In ricordo del massacro di Deir Yassin

 

Infopal. Ieri ricorreva il 61° anniversario del massacro di Deir Yassin (Dayr Yāsīn), perpetrato dalle milizie terroriste sioniste il 9 aprile del 1948 (sei settimane prima della proclamazione dello Stato di Israele). In questa occasione, la Lega Araba ha diramato una dichiarazione in cui ha accusato Israele di tentare di nascondere i propri crimini nella Striscia di Gaza formando “commissioni investigative di facciata”.

Nella dichiarazione si aggiunge che Israele è stata recidiva nelle proprie incursioni e nelle esecuzioni extra-giudiziali, oltre ad aver imposto l'assedio, eretto barricate, esteso nuove colonie e costruito il Muro dell'Apartheid, il tutto nel quadro di una politica di punizione collettiva contro il popolo palestinese.

La Lega ha affermato che la dolorosa memoria del massacro di Deir Yassin mostra come i successivi leader israeliani, fin dal XX secolo, non abbiano mai rinunciato a queste politiche discriminatorie, l’ultima delle quali si è tradotta nella guerra selvaggia di Gaza, che ha dato come risultato 1500 cittadini morti e altri 5000 feriti.

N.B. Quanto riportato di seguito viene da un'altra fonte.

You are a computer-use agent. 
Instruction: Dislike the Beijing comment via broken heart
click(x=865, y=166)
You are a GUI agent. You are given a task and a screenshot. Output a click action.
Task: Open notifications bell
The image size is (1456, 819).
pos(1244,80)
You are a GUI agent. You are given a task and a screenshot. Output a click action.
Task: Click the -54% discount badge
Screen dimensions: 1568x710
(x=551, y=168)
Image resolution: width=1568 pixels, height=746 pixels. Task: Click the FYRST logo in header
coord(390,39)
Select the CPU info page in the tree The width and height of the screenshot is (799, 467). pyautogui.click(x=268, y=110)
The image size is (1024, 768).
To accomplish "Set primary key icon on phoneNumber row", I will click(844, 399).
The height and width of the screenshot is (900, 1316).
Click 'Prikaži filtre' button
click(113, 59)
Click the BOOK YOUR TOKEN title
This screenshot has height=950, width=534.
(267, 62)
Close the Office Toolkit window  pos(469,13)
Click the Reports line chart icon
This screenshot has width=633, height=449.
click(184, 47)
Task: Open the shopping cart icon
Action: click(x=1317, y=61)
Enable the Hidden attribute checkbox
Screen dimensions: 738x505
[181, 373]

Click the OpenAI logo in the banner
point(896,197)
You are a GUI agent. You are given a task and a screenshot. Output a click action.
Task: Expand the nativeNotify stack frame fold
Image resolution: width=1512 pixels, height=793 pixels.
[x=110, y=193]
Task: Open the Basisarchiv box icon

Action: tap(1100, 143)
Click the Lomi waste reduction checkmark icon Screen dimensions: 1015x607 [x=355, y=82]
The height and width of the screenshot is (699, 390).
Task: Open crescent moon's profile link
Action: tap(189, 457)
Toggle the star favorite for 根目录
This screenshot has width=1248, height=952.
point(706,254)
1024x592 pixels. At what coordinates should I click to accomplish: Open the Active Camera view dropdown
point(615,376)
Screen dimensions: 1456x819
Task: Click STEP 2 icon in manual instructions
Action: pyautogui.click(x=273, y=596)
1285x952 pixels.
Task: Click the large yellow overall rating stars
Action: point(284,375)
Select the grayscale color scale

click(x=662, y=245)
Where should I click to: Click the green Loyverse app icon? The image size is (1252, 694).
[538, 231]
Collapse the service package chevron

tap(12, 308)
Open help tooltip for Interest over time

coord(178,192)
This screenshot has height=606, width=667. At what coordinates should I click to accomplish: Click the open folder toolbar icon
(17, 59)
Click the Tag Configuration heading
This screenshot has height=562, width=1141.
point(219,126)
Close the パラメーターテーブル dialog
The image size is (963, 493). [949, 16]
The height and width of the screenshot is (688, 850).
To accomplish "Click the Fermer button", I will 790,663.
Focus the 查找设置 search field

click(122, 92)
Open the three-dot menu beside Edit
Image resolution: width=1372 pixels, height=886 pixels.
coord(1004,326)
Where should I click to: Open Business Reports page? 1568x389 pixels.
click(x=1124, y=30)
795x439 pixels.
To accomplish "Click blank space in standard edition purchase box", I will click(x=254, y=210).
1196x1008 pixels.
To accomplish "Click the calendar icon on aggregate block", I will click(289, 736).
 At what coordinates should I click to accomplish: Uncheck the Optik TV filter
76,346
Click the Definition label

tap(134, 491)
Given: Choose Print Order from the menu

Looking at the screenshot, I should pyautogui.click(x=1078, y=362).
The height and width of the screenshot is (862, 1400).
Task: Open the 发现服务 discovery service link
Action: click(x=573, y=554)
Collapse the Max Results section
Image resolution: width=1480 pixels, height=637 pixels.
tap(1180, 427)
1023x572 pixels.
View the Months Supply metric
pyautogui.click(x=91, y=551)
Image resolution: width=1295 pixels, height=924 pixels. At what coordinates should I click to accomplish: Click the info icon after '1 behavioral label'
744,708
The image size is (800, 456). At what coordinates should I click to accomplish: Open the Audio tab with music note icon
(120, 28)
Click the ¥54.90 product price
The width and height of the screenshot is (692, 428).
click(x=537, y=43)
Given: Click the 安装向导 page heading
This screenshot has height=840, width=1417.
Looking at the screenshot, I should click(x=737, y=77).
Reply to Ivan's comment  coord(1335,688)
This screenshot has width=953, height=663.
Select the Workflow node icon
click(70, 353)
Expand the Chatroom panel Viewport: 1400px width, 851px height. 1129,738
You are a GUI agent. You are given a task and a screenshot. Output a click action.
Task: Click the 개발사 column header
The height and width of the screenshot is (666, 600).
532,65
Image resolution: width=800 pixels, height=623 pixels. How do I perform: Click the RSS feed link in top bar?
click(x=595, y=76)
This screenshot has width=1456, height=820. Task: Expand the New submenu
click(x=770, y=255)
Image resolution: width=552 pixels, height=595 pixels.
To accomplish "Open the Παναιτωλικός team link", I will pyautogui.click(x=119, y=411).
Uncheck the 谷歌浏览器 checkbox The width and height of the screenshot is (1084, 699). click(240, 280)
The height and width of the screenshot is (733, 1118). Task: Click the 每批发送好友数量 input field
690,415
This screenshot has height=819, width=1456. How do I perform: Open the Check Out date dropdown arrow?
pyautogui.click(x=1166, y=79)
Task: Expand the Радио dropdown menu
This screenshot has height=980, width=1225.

Altrettanto deplorevole, secondo la dichiarazione, è il silenzio del mondo nei confronti di questi crimini e la mancata persecuzione dei loro autori, che hanno violato la legge internazionale: un silenzio, questo, che minaccia gli sforzi di pace in Medio Oriente e incoraggia Israele a proseguire sulla propria strada.

Da parte sua, anche il deputato di Hamas Mona Mansur ha espresso grande dispiacere per la mancanza di voci di condanna da parte della comunità internazionale, quando si è trovata faccia a faccia con gli assalti israeliani ai palestinesi e ai luoghi di culto.

Secondo la Mansur, sono in particolare i musulmani che non dovrebbero restare inattivi mentre la moschea di al-Aqsa viene dissacrata dalle mani di fanatici sionisti, che hanno dichiarato esplicitamente di volerla invadere per celebrare rituali talmudici dedicati alla costruzione di una sinagoga sulle rovine della moschea.